AWS lightSail having issue while getting SSL certificate through letsEncrypt

Question

I am running aws lightsail, wordpress site. I am trying to get ssl certificate from LetsEncrypt using bncert-tool. I am getting the following error. '54.253.145.89' is a static IP that i have attached with my lightsail instance.

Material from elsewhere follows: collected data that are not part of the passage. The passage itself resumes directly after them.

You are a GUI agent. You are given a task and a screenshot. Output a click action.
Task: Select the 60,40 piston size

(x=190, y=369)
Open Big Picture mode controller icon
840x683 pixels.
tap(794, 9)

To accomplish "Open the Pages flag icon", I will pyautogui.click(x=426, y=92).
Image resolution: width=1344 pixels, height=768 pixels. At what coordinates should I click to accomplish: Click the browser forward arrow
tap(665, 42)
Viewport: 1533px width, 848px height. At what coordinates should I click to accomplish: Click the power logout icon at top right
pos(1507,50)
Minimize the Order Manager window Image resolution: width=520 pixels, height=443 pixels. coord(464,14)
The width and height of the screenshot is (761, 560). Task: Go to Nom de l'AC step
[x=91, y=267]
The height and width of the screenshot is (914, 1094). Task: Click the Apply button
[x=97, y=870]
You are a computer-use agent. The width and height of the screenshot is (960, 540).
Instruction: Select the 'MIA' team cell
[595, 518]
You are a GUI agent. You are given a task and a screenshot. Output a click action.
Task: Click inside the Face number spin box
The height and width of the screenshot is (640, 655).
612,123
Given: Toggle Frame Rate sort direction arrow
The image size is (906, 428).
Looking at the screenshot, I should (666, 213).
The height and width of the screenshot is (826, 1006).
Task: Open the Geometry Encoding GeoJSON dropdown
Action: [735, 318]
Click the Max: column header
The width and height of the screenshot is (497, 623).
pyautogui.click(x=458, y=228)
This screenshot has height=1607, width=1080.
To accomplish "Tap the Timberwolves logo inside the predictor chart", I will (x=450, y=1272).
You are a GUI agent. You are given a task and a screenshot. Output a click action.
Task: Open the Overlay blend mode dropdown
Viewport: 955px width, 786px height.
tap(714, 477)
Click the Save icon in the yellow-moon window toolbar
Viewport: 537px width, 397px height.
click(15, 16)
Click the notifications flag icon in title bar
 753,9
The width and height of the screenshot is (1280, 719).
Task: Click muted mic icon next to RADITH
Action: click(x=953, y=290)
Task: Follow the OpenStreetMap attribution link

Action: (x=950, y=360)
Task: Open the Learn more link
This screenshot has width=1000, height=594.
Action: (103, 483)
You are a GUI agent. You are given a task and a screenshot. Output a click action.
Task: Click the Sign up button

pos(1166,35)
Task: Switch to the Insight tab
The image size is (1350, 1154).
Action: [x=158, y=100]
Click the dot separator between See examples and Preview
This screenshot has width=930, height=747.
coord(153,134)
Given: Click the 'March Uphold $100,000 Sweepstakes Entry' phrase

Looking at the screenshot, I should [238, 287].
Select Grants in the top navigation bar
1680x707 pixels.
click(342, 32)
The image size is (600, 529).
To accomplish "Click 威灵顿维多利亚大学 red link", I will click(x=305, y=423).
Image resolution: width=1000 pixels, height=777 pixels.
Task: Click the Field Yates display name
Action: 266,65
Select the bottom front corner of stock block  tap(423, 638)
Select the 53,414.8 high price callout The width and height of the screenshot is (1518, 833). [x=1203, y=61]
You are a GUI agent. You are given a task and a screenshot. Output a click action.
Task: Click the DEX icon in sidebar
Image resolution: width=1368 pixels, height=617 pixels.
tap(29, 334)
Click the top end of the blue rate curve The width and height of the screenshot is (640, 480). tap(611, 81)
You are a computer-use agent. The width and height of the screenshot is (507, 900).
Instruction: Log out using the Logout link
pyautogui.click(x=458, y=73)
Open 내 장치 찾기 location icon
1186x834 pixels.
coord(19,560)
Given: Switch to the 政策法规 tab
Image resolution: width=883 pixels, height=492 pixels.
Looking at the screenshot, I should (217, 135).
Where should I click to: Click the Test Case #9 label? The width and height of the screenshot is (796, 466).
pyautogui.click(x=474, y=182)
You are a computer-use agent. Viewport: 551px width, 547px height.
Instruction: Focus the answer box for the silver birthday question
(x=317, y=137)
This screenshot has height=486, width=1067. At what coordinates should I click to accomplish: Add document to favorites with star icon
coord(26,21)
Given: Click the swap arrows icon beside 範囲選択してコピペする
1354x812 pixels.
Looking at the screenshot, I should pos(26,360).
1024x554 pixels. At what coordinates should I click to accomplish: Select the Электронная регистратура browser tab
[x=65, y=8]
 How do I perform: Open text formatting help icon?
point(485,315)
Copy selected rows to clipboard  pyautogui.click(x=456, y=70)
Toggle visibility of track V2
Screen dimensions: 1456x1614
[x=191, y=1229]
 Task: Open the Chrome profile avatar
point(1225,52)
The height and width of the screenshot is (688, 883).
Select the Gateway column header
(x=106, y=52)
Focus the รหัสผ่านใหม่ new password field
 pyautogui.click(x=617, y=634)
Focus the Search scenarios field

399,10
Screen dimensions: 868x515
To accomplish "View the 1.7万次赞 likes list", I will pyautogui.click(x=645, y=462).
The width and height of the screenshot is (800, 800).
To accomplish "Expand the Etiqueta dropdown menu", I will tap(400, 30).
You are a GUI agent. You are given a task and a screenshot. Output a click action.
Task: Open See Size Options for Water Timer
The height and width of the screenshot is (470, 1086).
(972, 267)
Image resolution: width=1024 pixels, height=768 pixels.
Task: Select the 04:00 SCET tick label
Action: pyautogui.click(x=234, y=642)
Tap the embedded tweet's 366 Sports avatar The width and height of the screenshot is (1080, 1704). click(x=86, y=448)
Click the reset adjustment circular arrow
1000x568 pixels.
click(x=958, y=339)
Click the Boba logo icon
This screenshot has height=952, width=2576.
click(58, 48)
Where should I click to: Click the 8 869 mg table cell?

Warning: The domain 'telequip.net' resolves to a different IP address than the one detected for this machine, which is '54.253.145.89'. Please fix its DNS entries or remove it. For more info see: https://docs.bitnami.com/general/faq/configuration/configure-custom-domain/

I have tried the validation method to fix it /opt/bitnami/bncert-tool --perform_public_ip_validation 0 --perform_dns_validation 0. But this time I am getting "error: 400 ; Timeout during connect". I have checked all the security setting but I am unable to resolve it.

[telequip.net] acme: error: 400 :: urn:ietf:params:acme:error:connection :: Timeout during connect (likely firewall problem) 102 [www.telequip.net] acme: error: 400 :: urn:ietf:params:acme:error:connection :: Timeout during connect (likely firewall problem)

Moreover, I have also tried disabling IPv6 but I still getting the same error.

Answer 1

Your first error usually happens if you have IPv6 enabled on your lightsail instance. The Bncert tool doesn't properly support IPv6 when issuing certificates.

You can disable IPv6 by following these steps:

1. From your Lightsail dashboard, click on the instance you're having issues with
2. Choose "Networking"
3. Scroll down to IPv6 and switch the toggle to off (x)

You will receive a pop up warning that disabling IPv6 will release the address back into the pool. You must accept and agree with this happening if you want to use the Bncert tool on your Lightsail instance.

AFAIK the only way to support SSL on IPv6 would be to purchase a certificate elsewhere and install it manually.